Thursday, October 21, 2010

Future of the Internet

Greetings from Santa Barbara, CA! Thanks to the advanced telecommuting practices of FFRC, I have had the possibility to spend the autumn here in this beautiful city (and lovely weather), immersing myself in a new culture.

For the lack of a physical working community, I´ve moved an even greater amount of my life to the Internet. As its position has solidified to form a central element of both the working and the social life, it is almost startling to consider the relatively short period of time we´ve been able to enjoy this digital lifestyle. Although the collapse of the Internet is a regular candidate for a possible black swan in many futures workshops, one rarely pauses to assess the probable, preferable and avoidable futures of the Internet itself. A few days ago, I made a small sidestep from the research I have been conducting on the future of news media and took a look at what has been said about the future of the Internet. Here´s what I found:

As usual, there are a few dystopic visions for the future, some very optimistic and lots of quite neutral but still rather interesting things. Most of the gloomier images for the future are connected to the commercial interest nowadays so intertwined with the Internet, with for example net neutrality forming one big discussion. Within the optimists, there are the classical visions of the semantic web and Internet of Things. Neutral issues include, among others, possible complications with moving from the current limited addressing system, IPv4, to the new but incompatible IPv6 and the paradigm shift brought about by cloud computing.

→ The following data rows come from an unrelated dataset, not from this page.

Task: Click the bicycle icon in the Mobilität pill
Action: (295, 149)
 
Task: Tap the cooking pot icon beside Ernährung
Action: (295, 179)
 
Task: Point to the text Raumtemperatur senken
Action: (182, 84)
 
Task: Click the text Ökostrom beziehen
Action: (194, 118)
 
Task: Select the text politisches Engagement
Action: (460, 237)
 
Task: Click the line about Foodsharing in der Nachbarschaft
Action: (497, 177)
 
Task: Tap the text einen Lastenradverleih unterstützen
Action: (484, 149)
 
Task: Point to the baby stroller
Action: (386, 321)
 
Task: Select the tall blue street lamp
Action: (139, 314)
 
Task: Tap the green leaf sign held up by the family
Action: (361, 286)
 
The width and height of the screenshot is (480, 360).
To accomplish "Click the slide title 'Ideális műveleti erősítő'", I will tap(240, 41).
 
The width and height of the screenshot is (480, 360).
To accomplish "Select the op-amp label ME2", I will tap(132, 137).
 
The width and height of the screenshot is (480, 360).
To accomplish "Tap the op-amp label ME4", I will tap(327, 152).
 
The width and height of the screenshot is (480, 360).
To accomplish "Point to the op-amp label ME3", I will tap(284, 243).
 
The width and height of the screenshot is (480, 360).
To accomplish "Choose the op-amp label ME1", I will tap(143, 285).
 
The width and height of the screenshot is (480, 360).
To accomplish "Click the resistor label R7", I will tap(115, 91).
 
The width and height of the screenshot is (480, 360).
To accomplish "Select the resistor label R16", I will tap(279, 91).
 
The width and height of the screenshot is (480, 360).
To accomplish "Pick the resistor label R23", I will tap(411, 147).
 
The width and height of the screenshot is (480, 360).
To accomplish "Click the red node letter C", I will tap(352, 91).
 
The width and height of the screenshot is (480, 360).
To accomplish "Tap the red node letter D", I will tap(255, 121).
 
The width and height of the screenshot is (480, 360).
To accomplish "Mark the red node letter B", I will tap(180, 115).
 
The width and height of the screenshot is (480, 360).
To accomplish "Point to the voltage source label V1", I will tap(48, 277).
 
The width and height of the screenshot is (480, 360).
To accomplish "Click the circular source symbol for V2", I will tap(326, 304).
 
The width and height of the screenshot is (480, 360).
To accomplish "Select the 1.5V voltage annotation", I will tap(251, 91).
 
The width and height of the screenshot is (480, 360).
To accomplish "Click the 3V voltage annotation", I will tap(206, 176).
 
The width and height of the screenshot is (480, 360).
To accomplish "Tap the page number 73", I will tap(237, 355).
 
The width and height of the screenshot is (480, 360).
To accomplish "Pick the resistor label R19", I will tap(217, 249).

I will zoom in on one particular scenario for the future, which arguably classifies under the dystopias, but is among the more interesting in this category. Professor Jonathan Zittrain (co-founder of the Berkman Center for Internet & Society at Harvard University, among other merits), in his 2008 book “The Future of Internet – and How to Stop It”, argues, in a nutshell, that when users switch their open and “generative” PCs to iPads, iPhones, Xboxes, Kindles and similar closed or “tethered” appliances, what they are actually doing is trading in their freedom to adjust and innovate for a more reliable, malware free user experience. This is problematic, because the basis of the Internet, according to the argument, has been the ability of a PC to run any code: this has been the source for an endless array of new kinds of uses for the Internet, and, essentially, has been the force behind the formation of the Internet itself. In “tethered” appliances, there are levels that are open only to the operating system, and which third-party applications cannot access, and this, says Zittrain, takes the “control” (or lack of it) from the users and places it on the whims of the commercial interests of the appliance manufacturers. From all this follows, that the end result could be an internet controlled by the companies, making the end of Internet more a “not with a bang but with a whimper” collapse of the sort of Internet we know now.
In an interview for the Wired magazine, the author even formulates a scenario on how he sees events could unfold:

“JZ: My worry is that users will drift into gated communities defined by their hardware or their network. They’ll switch to information appliances that are great at what they do [email, music, games] because they’re so tightly controlled by their makers. (…) It could happen through a watershed moment: A virus infects 50 percent of a corporate network and erases hard drives.
The problem is, we’re moving to software-as-service, which can be yanked or transformed at any moment. The ability of your PC to run independent code is an important safety valve.
W: You really think the sky could be falling?

JZ: Yes. Though by the time it falls, it may seem perfectly normal. It’s entirely possible that the past 25 years will seem like an extended version of the infatuation we once had with CB radio, when we thought that it was the great new power to the people.”

But before leaving you to consider this depressing image (or read the book, there is light at the end of the tunnel), I´d like to share a video clip: In a 1995 television show “Venture” the author Jonathan Zittrain introduces a novelty called PDA (personal digital assistant). At the time, these devices did not really catch on, but only 15 years later their descendants are so popular that they can be envisioned to take over the Internet? Once again, the famous quote attributed to William Gibson “the future is already here, it´s just not very evenly distributed” seems appropriate. The tricky part, of course, is to recognize the future when walking by it.